DIRECTIONS FOR THIS TASK:
Please repeat the lines below, exactly and only, from the one that holds "Truyên Teen - Tuổi Học Trò (97, 2302)" through the one that holds "Youtube (205, 1378)".

DATASET CONTENT:
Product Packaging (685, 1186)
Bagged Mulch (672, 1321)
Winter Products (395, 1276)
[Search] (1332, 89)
==
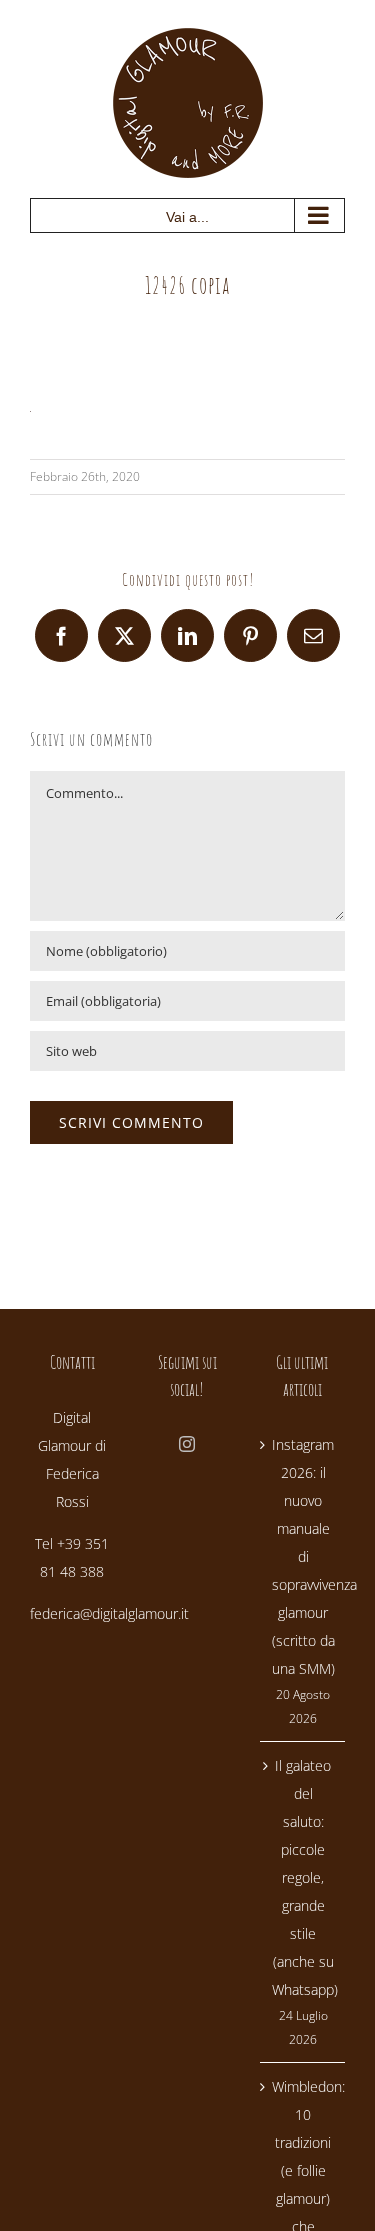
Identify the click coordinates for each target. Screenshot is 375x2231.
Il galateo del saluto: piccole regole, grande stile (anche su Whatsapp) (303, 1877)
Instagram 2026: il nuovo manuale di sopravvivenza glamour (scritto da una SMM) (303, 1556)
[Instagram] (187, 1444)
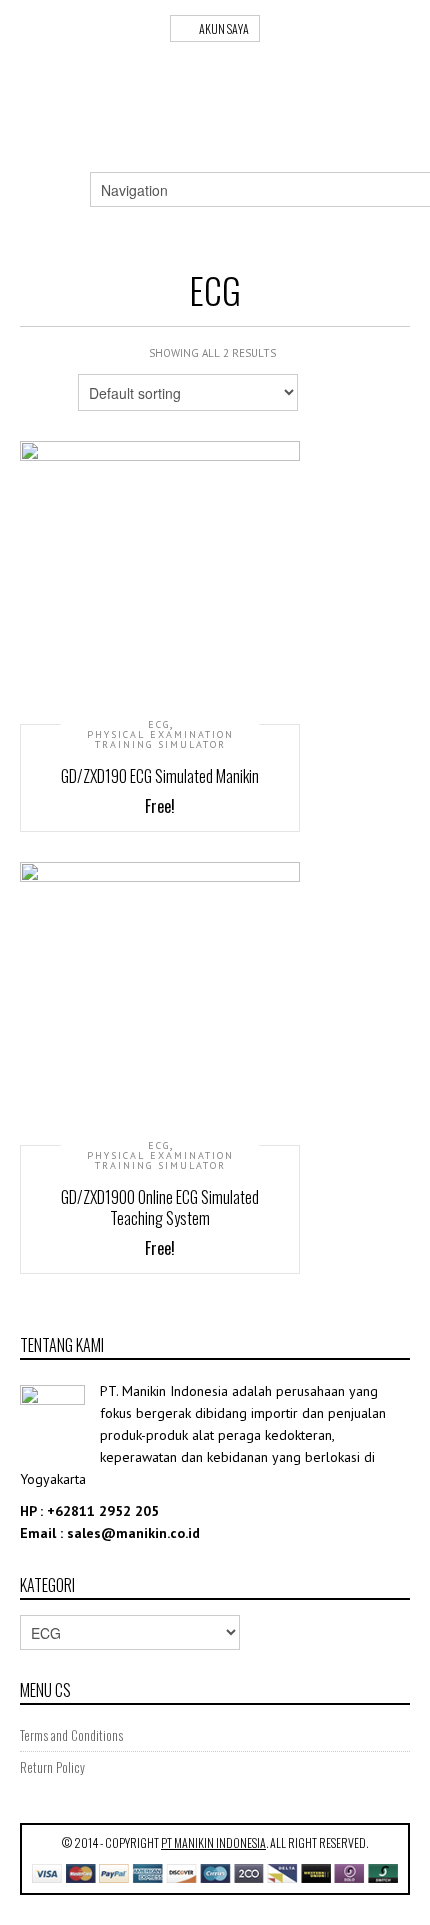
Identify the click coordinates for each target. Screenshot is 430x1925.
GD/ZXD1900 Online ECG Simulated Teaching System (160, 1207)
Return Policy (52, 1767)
* * *
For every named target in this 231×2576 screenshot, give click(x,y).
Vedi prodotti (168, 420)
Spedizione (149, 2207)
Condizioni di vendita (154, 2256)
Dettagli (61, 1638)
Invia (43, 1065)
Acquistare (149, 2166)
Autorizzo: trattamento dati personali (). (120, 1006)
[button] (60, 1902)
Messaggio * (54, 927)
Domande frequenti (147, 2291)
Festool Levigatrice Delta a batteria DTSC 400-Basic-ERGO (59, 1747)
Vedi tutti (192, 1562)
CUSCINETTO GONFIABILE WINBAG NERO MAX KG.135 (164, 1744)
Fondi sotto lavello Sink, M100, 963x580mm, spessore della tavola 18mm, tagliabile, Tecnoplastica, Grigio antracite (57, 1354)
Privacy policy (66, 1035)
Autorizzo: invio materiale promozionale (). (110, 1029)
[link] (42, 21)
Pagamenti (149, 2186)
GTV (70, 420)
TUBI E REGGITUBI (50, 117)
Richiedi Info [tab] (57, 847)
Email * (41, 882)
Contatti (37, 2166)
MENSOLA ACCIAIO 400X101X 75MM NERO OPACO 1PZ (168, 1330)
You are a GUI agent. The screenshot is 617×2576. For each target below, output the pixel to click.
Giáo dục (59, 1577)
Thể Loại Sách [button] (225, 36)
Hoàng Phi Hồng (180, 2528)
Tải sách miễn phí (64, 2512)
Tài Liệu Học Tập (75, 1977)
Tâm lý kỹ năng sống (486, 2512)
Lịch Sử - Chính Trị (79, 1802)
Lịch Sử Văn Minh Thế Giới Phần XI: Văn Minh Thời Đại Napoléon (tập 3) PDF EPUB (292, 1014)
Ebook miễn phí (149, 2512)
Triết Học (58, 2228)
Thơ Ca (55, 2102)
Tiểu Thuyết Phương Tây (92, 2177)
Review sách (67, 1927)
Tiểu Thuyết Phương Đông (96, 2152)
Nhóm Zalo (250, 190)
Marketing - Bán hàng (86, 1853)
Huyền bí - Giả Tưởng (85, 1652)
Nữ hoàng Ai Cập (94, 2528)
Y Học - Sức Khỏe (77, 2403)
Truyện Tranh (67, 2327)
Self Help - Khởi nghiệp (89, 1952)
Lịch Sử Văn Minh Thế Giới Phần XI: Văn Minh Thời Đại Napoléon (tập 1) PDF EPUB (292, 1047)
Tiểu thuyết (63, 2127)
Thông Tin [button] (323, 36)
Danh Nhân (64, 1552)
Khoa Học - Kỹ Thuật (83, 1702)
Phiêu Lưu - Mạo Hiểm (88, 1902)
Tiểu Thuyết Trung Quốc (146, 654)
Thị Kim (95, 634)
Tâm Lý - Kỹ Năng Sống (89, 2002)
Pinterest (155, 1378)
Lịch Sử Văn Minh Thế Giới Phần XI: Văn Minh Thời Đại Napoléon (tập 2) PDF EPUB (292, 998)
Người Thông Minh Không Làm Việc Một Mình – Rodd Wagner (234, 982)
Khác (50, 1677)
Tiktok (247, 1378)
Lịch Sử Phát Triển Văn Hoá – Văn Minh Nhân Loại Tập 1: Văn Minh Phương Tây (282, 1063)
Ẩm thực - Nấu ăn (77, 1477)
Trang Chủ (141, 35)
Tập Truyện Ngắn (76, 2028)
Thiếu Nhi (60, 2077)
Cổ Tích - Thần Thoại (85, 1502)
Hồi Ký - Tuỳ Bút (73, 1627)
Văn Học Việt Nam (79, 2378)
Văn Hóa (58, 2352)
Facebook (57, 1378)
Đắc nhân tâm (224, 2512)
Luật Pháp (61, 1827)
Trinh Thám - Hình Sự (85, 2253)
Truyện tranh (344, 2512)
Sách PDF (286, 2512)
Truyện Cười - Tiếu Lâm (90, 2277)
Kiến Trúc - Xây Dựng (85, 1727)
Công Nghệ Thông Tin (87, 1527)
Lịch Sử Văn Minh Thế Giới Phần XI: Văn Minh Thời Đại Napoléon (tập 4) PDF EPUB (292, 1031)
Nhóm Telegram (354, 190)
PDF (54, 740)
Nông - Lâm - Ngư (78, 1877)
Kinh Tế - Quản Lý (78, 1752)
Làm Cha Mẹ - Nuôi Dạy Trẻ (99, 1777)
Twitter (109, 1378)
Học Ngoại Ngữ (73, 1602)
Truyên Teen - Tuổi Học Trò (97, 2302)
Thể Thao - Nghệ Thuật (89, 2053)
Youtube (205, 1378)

EXPECTED ANSWER:
Truyên Teen - Tuổi Học Trò (97, 2302)
Thể Thao - Nghệ Thuật (89, 2053)
Youtube (205, 1378)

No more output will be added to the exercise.